Hier gibt es lichtere Stellen im Wald, eine Gelegenheit, den Ausblick nach etwa 75 Minuten Wanderung für eine kurze Rast zu nutzen. In Serpentinen geht es dann durch dichten Wald hinauf. Bei der Querung einer Forststraße ergibt sich zum ersten Mal ein Blick auf die Wiener Hausberge.
Und bald erreiche ich nach bisher 2¼ Stunden Gehzeit das Karl Lechner Haus, einer AV-Hütte der Sektion Stuhlecker.
Gleich danach ändert sich die Landschaft, der Wald wird viel natürlicher, besser strukturiert, mit verschiedenen Baumarten und Alt- bzw. Totholzbestand. Später in der Kampfzone, wo Einzelbäume, Latschenflächen und Heidevegetation ineinandergreifen, sieht man an den Baumformen, wie stark der Gipfelbereich dem Wind ausgesetzt ist.

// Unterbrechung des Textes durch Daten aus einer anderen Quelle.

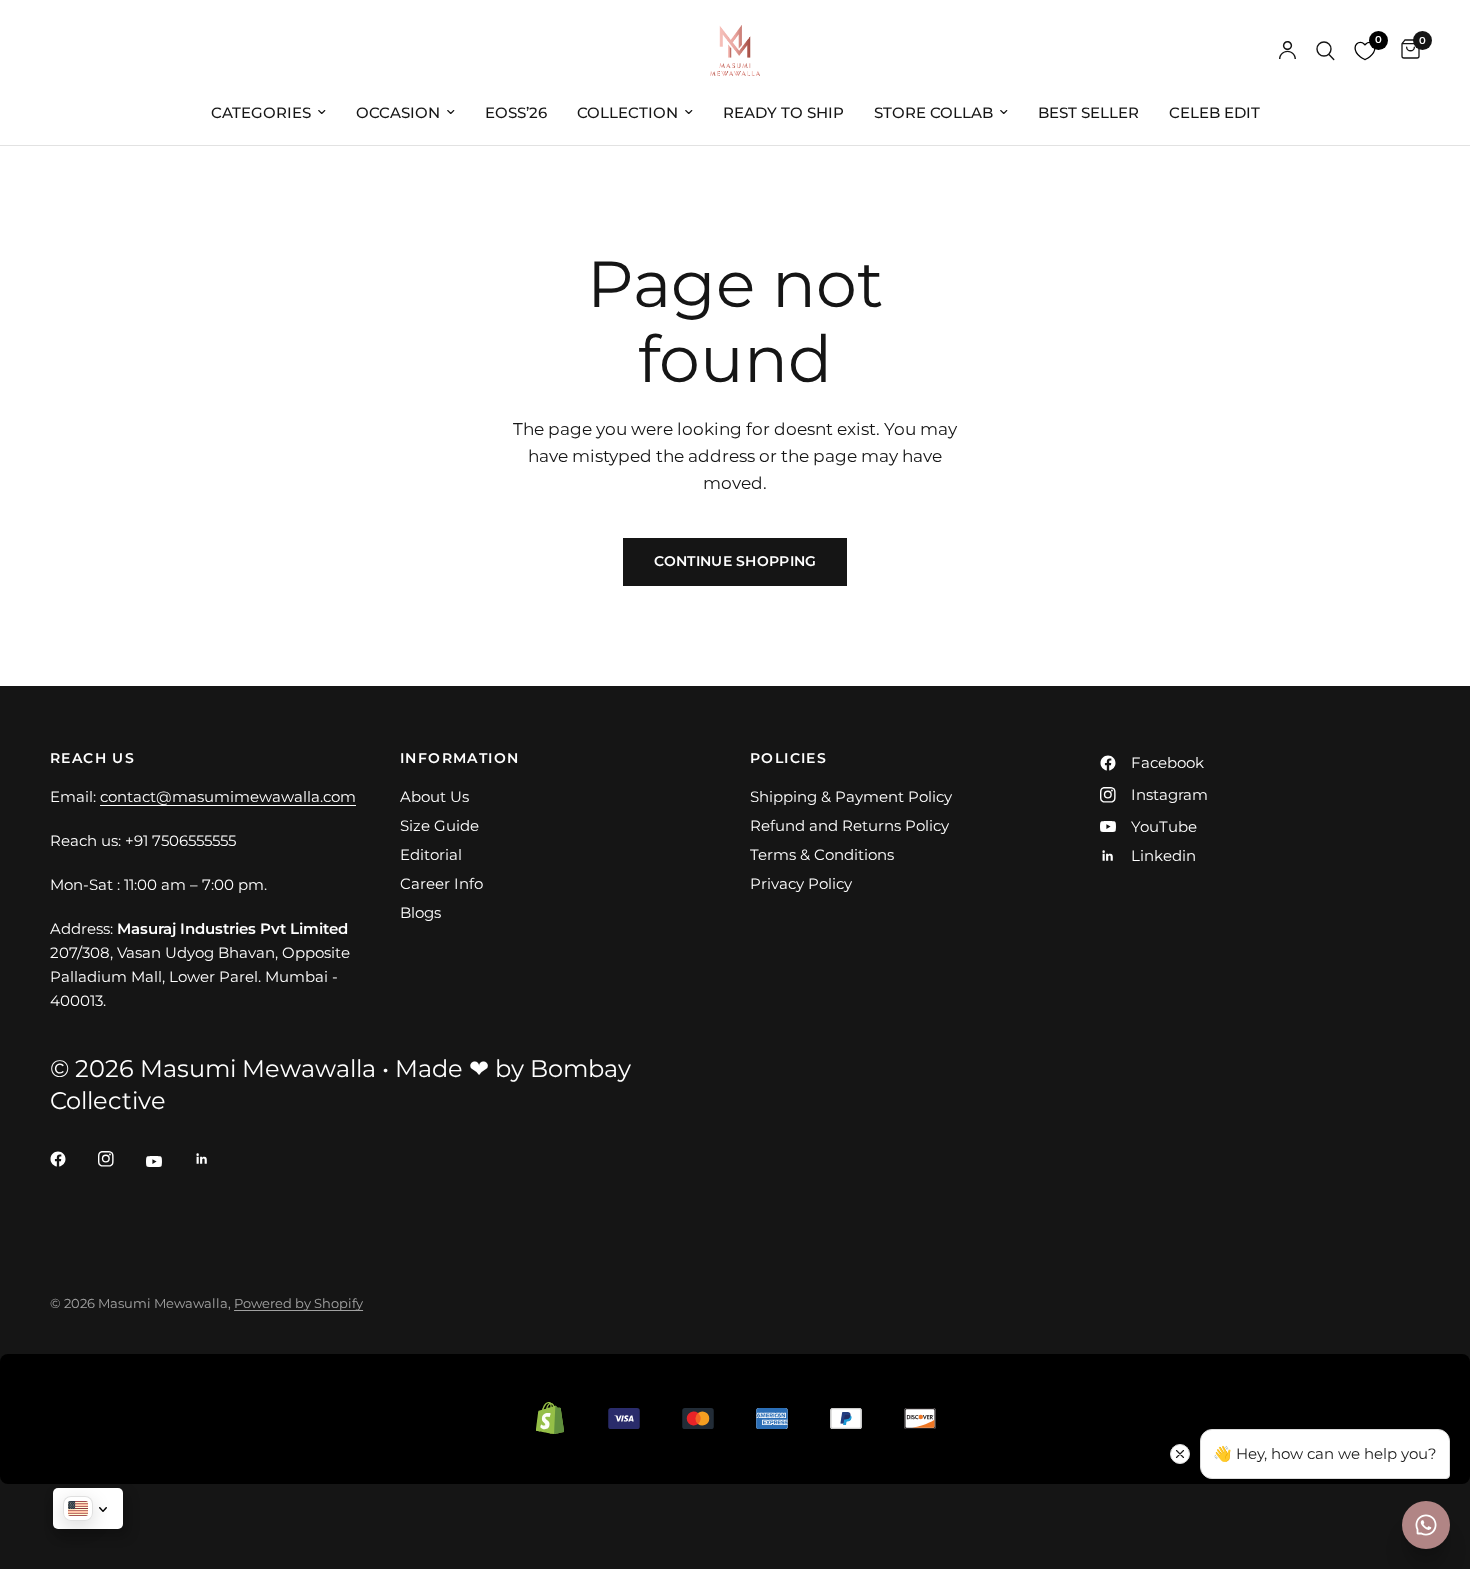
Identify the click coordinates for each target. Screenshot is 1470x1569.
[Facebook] (72, 1159)
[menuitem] (268, 113)
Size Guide (439, 825)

Der Weg führt durch diesen landschaftlich wunderschönen Bereich relativ flach bis zur Stelle, wo die Mauerreste der Nansen Hütte stehen. Eine Tafel weist darauf hin, dass die 1896 erbaute Hütte die erste Skihütte der Alpen war.

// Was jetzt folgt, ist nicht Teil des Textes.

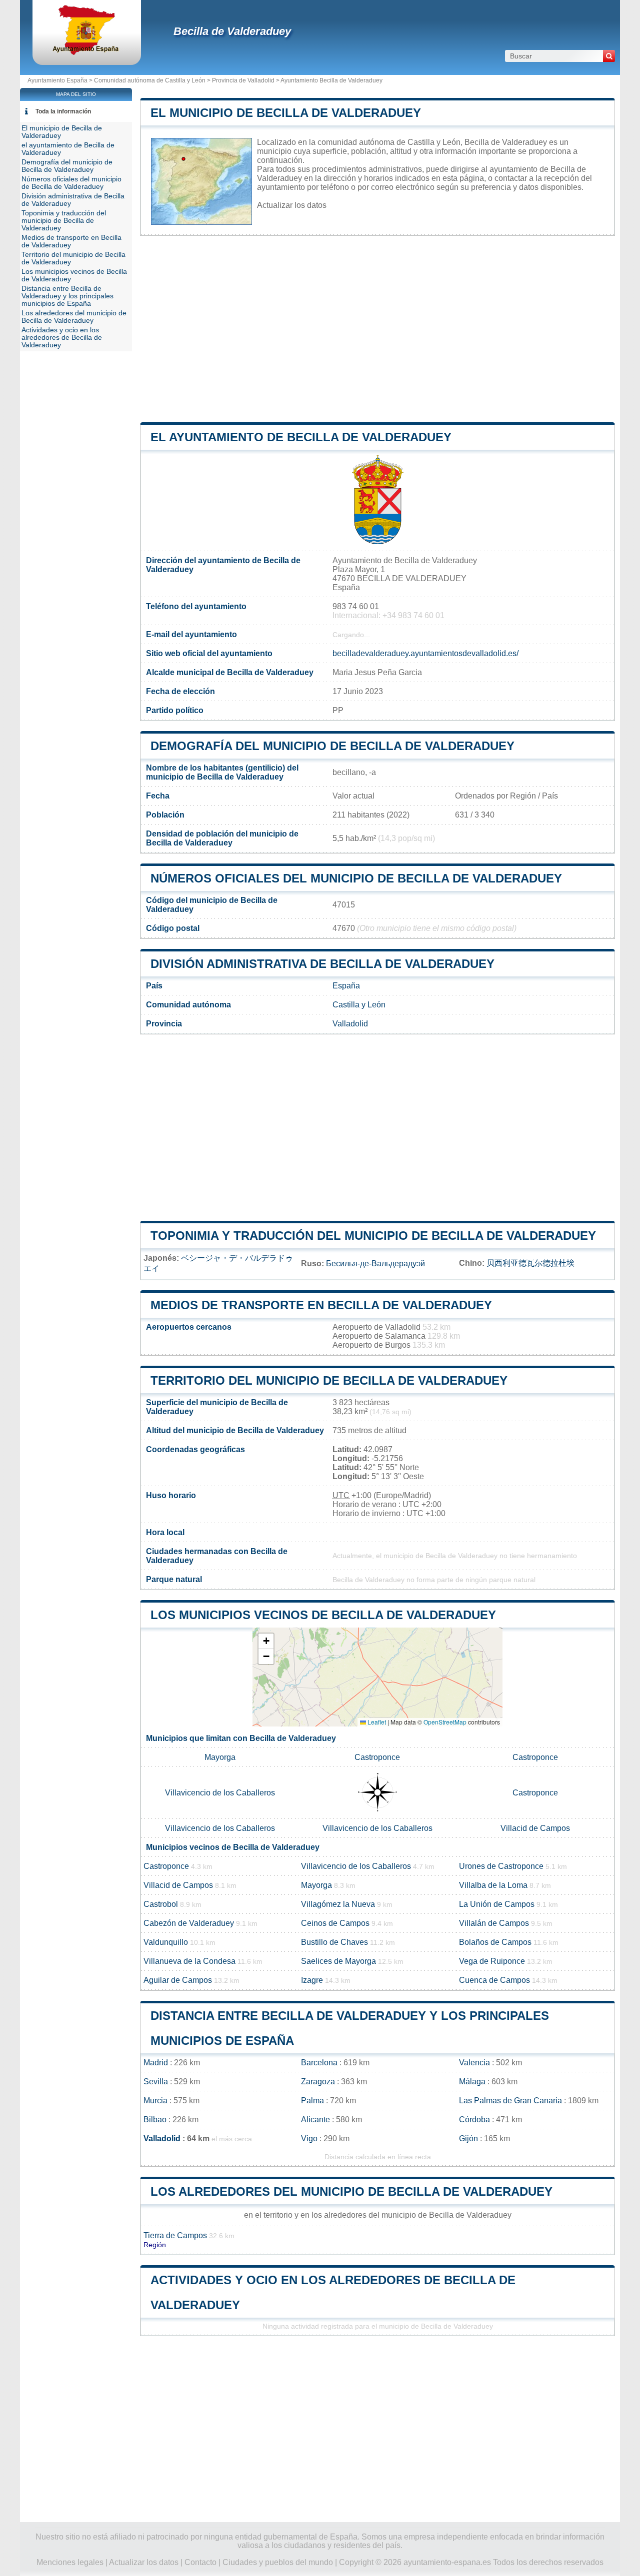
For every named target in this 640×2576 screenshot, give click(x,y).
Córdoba (474, 2119)
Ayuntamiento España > (61, 80)
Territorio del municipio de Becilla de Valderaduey (329, 1380)
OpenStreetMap (445, 1721)
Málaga (472, 2081)
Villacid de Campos (535, 1828)
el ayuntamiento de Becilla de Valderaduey (301, 437)
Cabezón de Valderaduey (189, 1923)
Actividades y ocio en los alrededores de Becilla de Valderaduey (62, 337)
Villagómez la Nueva (338, 1904)
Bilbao (155, 2119)
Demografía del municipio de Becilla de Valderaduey (332, 746)
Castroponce (377, 1757)
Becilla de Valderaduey (232, 31)
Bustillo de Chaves (334, 1942)
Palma (312, 2100)
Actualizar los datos (291, 205)
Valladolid (350, 1023)
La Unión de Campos (496, 1904)
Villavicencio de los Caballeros (220, 1792)
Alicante (315, 2119)
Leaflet (376, 1721)
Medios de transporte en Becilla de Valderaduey (321, 1305)
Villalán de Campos (494, 1923)
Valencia (474, 2062)
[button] (266, 1641)
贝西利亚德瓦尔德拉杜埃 (530, 1263)
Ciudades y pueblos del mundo (277, 2562)
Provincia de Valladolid (243, 80)
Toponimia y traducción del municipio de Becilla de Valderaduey (373, 1235)
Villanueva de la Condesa (190, 1961)
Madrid (156, 2062)
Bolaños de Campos (495, 1942)
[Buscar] (609, 56)
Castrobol (161, 1904)
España (346, 985)
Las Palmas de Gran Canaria (510, 2100)
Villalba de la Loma (493, 1885)
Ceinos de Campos (335, 1923)
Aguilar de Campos (178, 1980)
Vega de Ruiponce (492, 1961)
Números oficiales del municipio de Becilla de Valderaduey (356, 878)
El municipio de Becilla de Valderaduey (285, 112)
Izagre (312, 1980)
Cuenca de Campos (494, 1980)
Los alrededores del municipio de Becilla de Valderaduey (351, 2191)
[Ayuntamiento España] (86, 52)
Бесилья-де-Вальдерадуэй (375, 1263)
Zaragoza (318, 2081)
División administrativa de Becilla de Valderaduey (322, 963)
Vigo (309, 2138)
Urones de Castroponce (501, 1866)
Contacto (200, 2562)
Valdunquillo (166, 1942)
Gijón (468, 2138)
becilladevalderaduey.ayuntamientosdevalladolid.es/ (425, 653)
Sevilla (156, 2081)
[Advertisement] (377, 329)
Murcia (156, 2100)
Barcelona (319, 2062)
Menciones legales (70, 2562)
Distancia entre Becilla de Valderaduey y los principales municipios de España (68, 296)
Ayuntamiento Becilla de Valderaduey (331, 80)
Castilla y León (359, 1004)
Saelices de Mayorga (338, 1961)
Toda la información (63, 111)
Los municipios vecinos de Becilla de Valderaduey (323, 1615)
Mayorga (220, 1757)
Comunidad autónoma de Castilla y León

Von hier ist es nur mehr ein kurzes Stück bis zum Gipfelkreuz und herrlichem Ausblick auf die Bergketten der Umgebung.
Bevor ich ins Alois-Günther-Haus
gehe, um mich windgeschützt zu stärken, erweckt die derzeit im Testbetrieb befindliche Windturbine beim Haus mein Interesse.
Wind ist hier wahrlich oft, sodass die Energiegewinnung viel versprechend scheint. Schließlich wurde nicht weit vom Gipfel der Kammbereich des Höhenzugs als Platz für einen Windpark gewählt.

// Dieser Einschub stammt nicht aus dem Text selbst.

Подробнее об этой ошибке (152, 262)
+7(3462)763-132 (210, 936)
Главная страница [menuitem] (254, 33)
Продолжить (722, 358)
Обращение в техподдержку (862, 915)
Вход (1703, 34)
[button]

Im Alois-Günther-Haus werde ich von den Wirtsleuten freundlich begrüßt. Es ist reger Betrieb. Ich genieße einen Kaiserschmarren und beziehe mein Zimmer. Das Wetter ist zwar seit dem Vormittag wesentlich besser geworden, der Wind jedoch beeinträchtigt für mich die Gemütlichkeit. Im Haus selbst ist man gut geschützt, selbst in der Nacht wird mein Schlaf nicht durch Windgeräusche gestört. Am nächsten Tag nach Erkundung, ob ich in der Umgebung wieder Heuschrecken und Pflanzen finde, die wir im Vorjahr beim sogenannten Tag der Artenvielfalt entdeckt hatten, trete ich den Rückweg an. Ich wähle den Abstieg über die Friedrichshütte. Dieser Weg führt über Wiesen mit Stangen gut markiert zunächst am Kamm zur Bergstation der Weissenelfbahn, dann zum Teil steiler, weil über die Schiabfahrt, an der Schwaigerhütte und einem Speichersee links vorbei. Später ist auf der linken Seite ein Speichersee
und rechts das Luiserlkreuz, bei dem das Schild vom traurigen Tod eines kleinen Mädchens erzählt.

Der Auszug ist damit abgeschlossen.